Im Innenraum besitzt die Kapelle eine flache, stuckgerahmte Putzdecke. Die steinerne Empore greift 370 cm weit in den Kapellenraum ein. Der Chorbogen ist seitlich und von der Decke weit eingezogen und gibt erst kurz vor dem Chor vollständig den Blick auf den Hochaltar frei.

Der im Kern spätgotische Choraltar datiert von 1495, wie eine aufgemalte Inschrift am Sockel der Muttergottes angibt, jedoch unter Verwendung älterer Figuren von einem älteren Altar (um 1470 und 1479).[1] Er stand ursprünglich in der Schöllanger Marienkapelle,[2] zu deren Patrozinium dieser Marienaltar auch passte. Da die Pfarrbeschreibung von 1593 für die Reichenbacher Kapelle drei Altäre zu Ehren der Heiligen Drei Könige sowie der Heiligen Jakobus und Anna angibt,[1] wird der Altar wohl erst nach diesem Zeitpunkt in die Kapelle von Reichenbach übertragen worden sein. Der Rahmen wurde in der ersten Hälfte des 17. Jahrhunderts – möglicherweise aus Anlass der Übertragung des Altars – in frühbarocken Formen erneuert:[1][2] Seitlich schließen zwei Säulen mit Blattkelchbasen und Volutenkonsolen den Schrein ab; sie tragen einen gesprengten Dreiecksgiebel mit Engeln, Vasen und einem kleinen Gemälde der heiligen Anna selbdritt. Auf den seitlichen Volutenkonsolen stehen zwei, unter dem gotischen Maßwerk im quadratischen Schrein stehen fünf weitere rundplastische Heiligenfiguren vor der vergoldeten, mit einem Brokatmuster verzierten Rückwand.

Ältere Fotos[1] zeigen die sieben Figuren in der folgenden Reihenfolge (von links nach rechts): Elisabeth (auf der Konsole), Johannes der Täufer, Vitus, Maria mit Kind, Crescentia, Sebastian und Katharina (auf der Konsole). Doch diese entsprach nicht der ursprünglichen Anordnung, wie sie aus aufgemalten Inschriften am Schreinsockel abzulesen ist: „s iohaes baptista, sancta kathrina, sancta maria, sancta elisabeth, sanctus sebastian“.[1] Nimmt man zu diesen fünf Figuren noch die beiden auf den seitlichen Konsolen hinzu, ergibt sich die folgende rekonstruierte Anordnung, wie sie heute zu sehen ist: Crescentia (auf der Konsole),[3] Johannes der Täufer, Katharina, Maria mit Kind, Elisabeth, Sebastian und Vitus (auf der Konsole).[4]

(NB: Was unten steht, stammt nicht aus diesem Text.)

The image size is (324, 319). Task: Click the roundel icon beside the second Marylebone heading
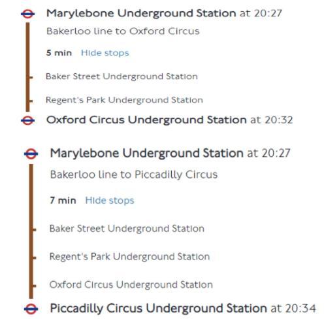31,154
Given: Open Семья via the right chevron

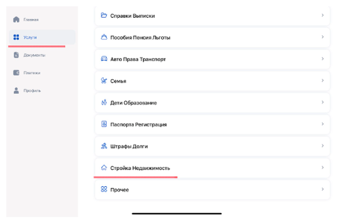Looking at the screenshot, I should click(323, 80).
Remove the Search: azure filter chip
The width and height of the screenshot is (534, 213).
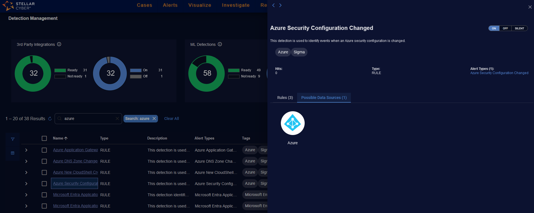(x=154, y=119)
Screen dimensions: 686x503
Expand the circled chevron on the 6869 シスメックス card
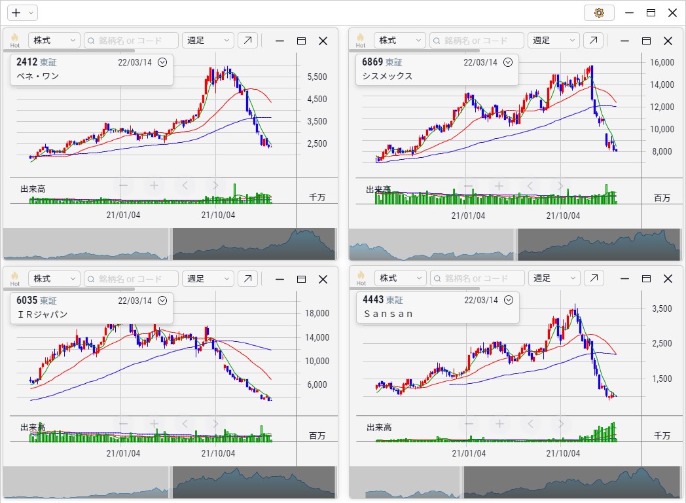coord(508,62)
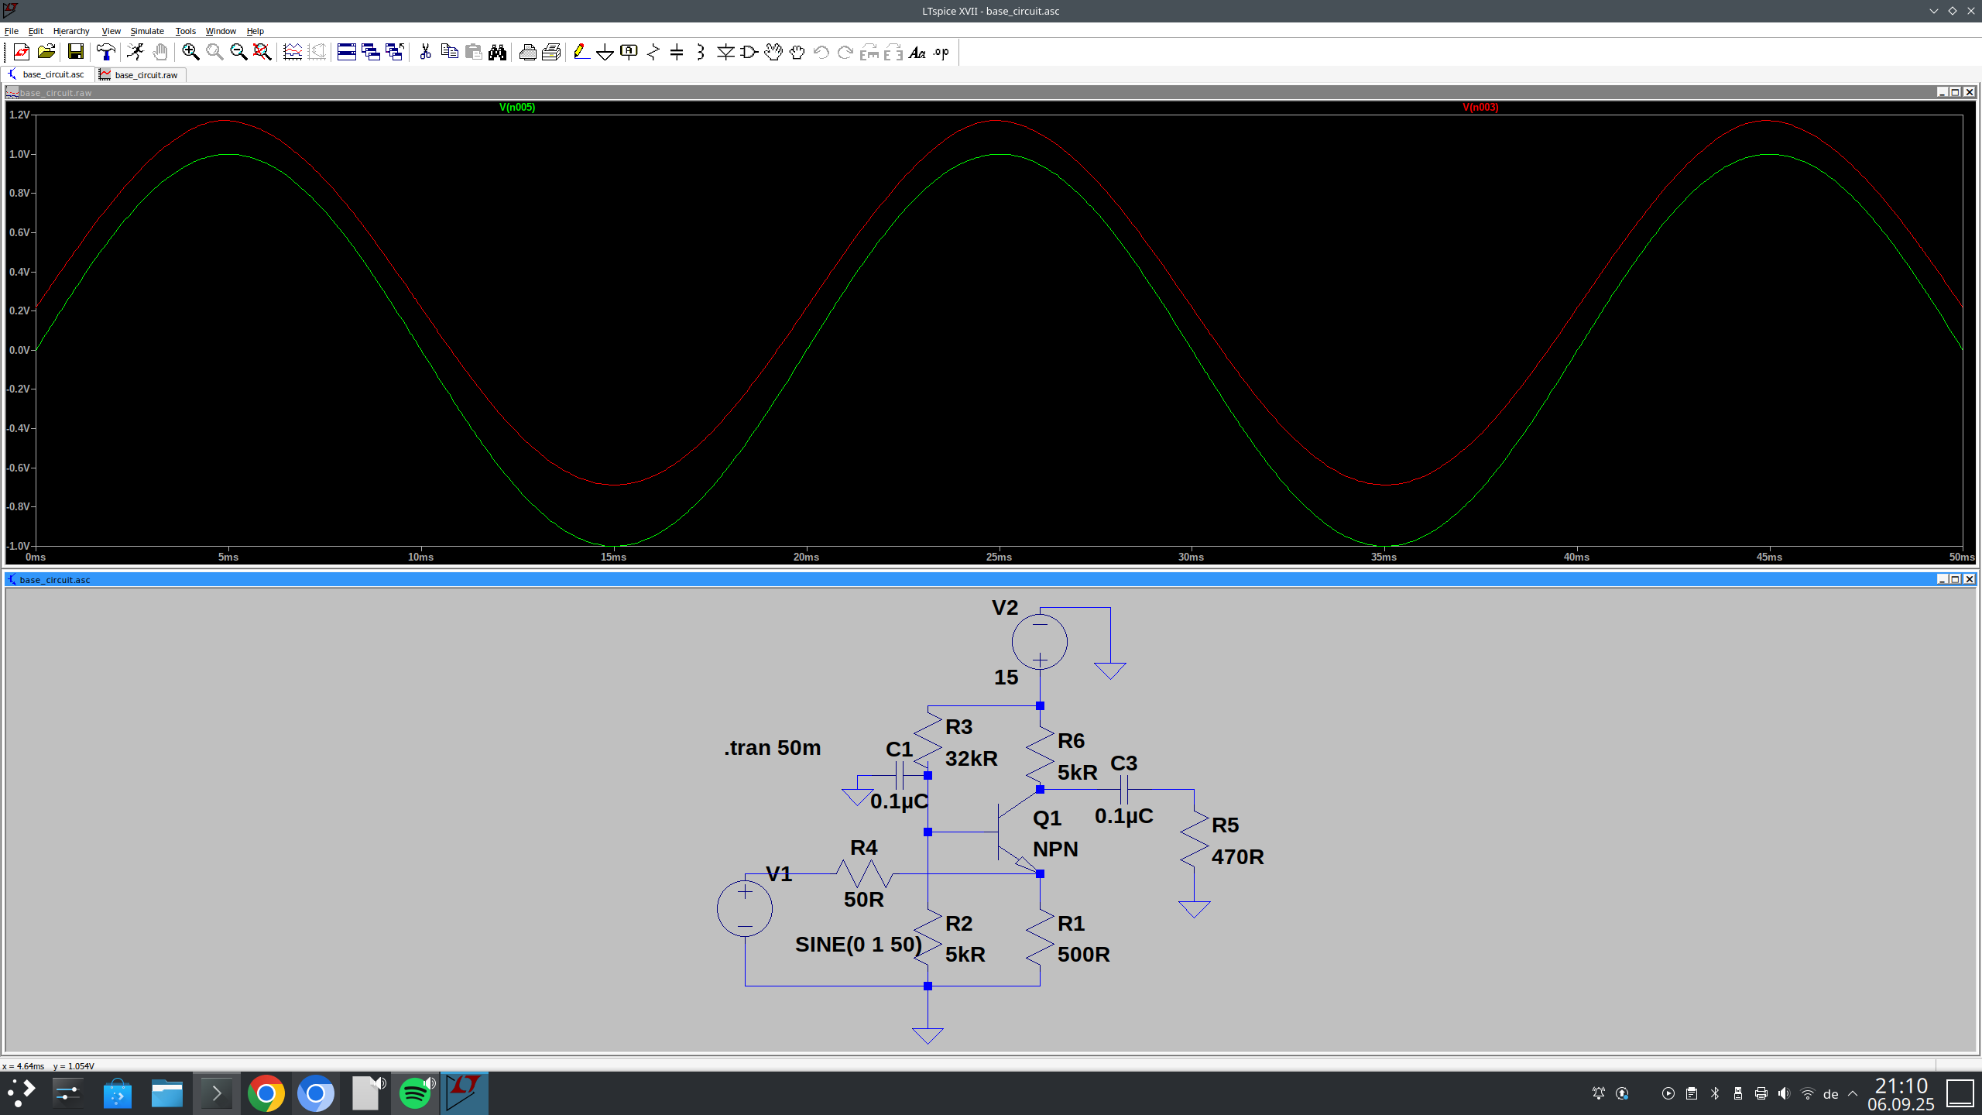Open the LTspice Control Panel

point(106,52)
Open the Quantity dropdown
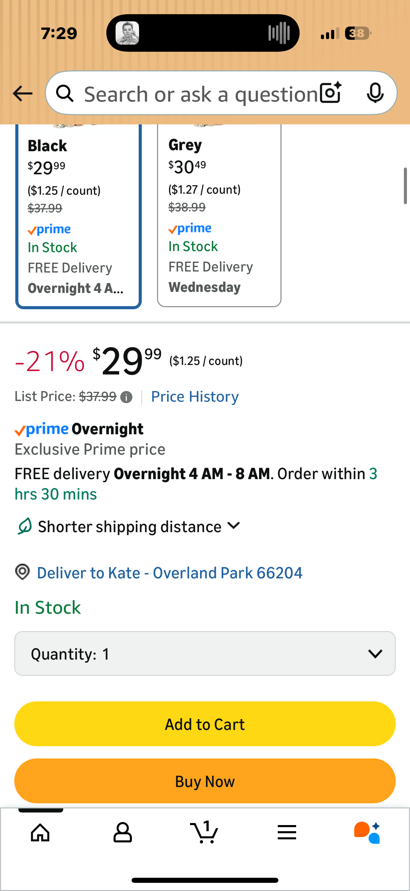The height and width of the screenshot is (891, 410). tap(205, 653)
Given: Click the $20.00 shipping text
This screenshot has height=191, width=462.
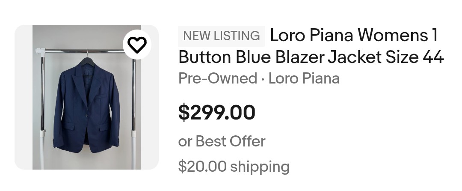Looking at the screenshot, I should click(234, 166).
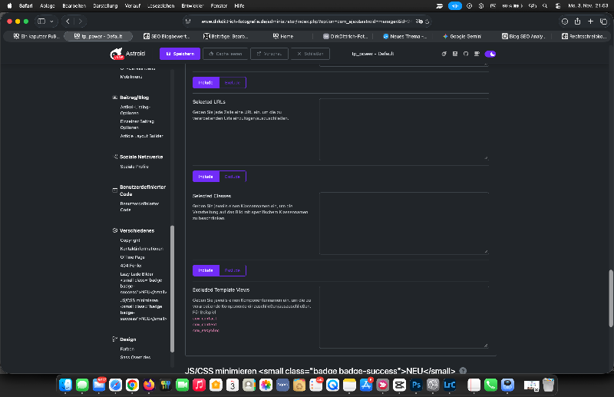Viewport: 614px width, 397px height.
Task: Click the Safari new tab plus icon
Action: tap(592, 22)
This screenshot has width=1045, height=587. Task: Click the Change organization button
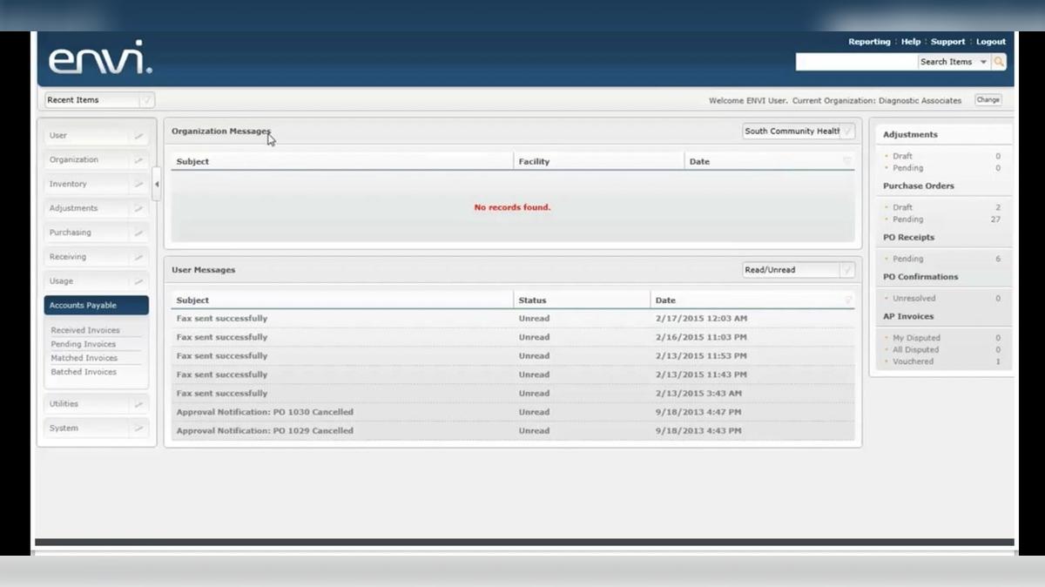coord(988,99)
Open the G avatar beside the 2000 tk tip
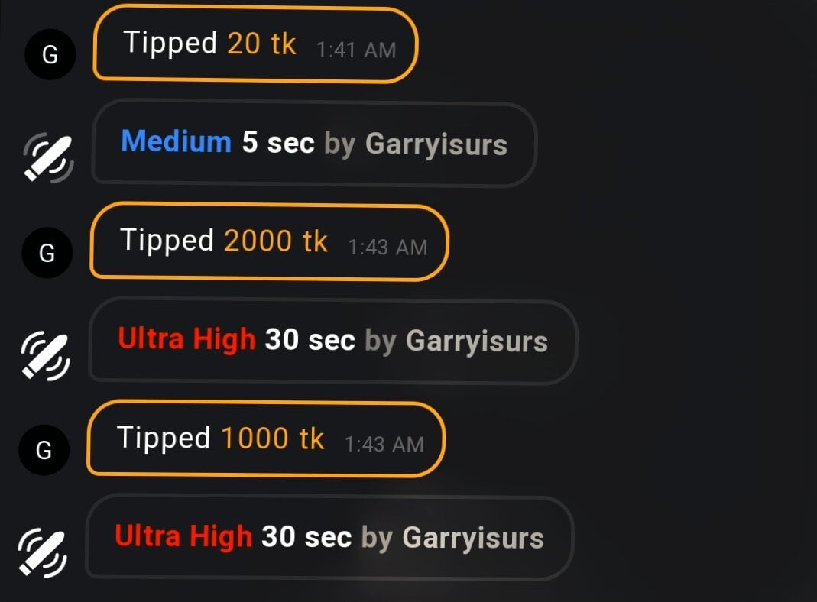The height and width of the screenshot is (602, 817). pyautogui.click(x=47, y=253)
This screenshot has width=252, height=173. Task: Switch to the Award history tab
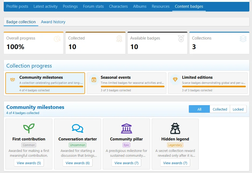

Dadurch ergibt sich eine symmetrische Anordnung von links und rechts einander paarweise entsprechenden Figuren: Im Zentrum steht die Gottesmutter Maria mit dem Kind im Typus der Mondsichelmadonna. Sie wird flankiert von der heiligen Katharina von Alexandria (links, mit Schwert und Buch) und der heiligen Elisabeth von Thüringen (rechts, mit Schleier, Brotlaib und Henkelkanne), die als Königstöchter jeweils eine Krone tragen. Weiter nach außen hin schließen sich im Schrein die heiligen Johannes der Täufer (links, mit härenem Gewand, Lamm und Buch) sowie Sebastian (rechts, mit Pfeilen) an. Außen auf den Konsolen stehen die frühchristlichen Märtyrer Vitus (Veit, rechts, mit Kessel) und seine Amme Crescentia (links, mit Märtyrerpalme und -krone).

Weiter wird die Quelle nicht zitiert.